Anlässlich unserer kürzlichen Unterhaltung auf dem Rittersturz hatten Sie den Wunsch geäußert, einiges über das Programm der von mir geplanten Koalitions-Regierung zu erfahren: Ich darf Ihnen hierzu folgendes ausführen:
Meine Freunde sind mit mir einig, dass auf innenpolitischem Gebiet die Fortführung der Frankfurter Wirtschaftspolitik unerlässlich sein wird. Allerdings haben wir die feste Absicht, unsere ganze Arbeit in erster Linie der sozialen Frage, und zwar der Sorge für die Vertriebenen und für die weiten Kreise aller derer zu widmen, die infolge der Katastrophe von 1945 und der harten Auswirkung der Währungsreform von 1948 heute gezwungen sind, ein wirtschaftlich und sozial menschenunwürdiges Dasein zu führen. In diesem Zusammenhang hat der noch zu schaffende definitive Lastenausgleich ganz besondere Bedeutung. Wenn ich sage, dass wir entschlossen sind, die Frankfurter Wirtschaftspolitik fortzuführen, so denke ich hierbei in erster Linie daran, die Gefahr einer vermehrten Arbeitslosigkeit durch eine möglichst starke Ausdehnung unserer industriellen Produktion zu überwinden, und zwar dadurch, dass wir mit allen Mitteln versuchen wollen, diese Produktion durch Investierungskredite des Auslands zu steigern.
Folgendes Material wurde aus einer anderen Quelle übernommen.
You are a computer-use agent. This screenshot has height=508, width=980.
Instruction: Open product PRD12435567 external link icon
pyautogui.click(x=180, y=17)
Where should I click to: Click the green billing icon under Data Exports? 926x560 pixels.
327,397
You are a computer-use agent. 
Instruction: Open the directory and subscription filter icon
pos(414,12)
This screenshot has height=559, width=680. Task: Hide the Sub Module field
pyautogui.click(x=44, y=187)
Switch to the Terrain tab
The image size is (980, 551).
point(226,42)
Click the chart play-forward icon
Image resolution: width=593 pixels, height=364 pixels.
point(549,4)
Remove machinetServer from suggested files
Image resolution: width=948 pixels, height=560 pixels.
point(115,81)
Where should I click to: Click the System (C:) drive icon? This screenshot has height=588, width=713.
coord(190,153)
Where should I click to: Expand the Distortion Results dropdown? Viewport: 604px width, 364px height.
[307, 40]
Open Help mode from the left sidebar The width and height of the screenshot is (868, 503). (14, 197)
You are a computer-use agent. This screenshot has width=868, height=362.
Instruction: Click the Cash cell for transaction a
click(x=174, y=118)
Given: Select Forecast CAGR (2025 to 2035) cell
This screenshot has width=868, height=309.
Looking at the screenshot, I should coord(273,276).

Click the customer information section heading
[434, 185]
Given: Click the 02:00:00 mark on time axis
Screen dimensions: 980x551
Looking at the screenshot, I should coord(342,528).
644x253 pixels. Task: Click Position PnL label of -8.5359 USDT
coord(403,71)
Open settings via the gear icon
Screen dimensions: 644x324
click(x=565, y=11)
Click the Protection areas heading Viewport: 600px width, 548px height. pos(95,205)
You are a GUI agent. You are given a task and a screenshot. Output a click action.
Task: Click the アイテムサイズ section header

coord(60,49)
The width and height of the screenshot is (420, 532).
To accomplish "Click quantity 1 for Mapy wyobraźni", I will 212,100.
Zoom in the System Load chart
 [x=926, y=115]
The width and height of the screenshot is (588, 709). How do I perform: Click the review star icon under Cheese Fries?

Anzeichen aus dem Ausland, [einer nicht sozialistischen Tendenzen zuneigenden Koalition solche Kredite zu geben], liegen vor.
Im übrigen wird die CDU in der kommenden Bundesregierung ihre Politik auf die proklamatischen Erklärungen stützen, wie sie in dem Ahlener Programm vom Februar 1947 und in den Düsseldorfer Leitsätzen vom Juli 1949, von denen ich je ein Exemplar beifüge, niedergelegt sind.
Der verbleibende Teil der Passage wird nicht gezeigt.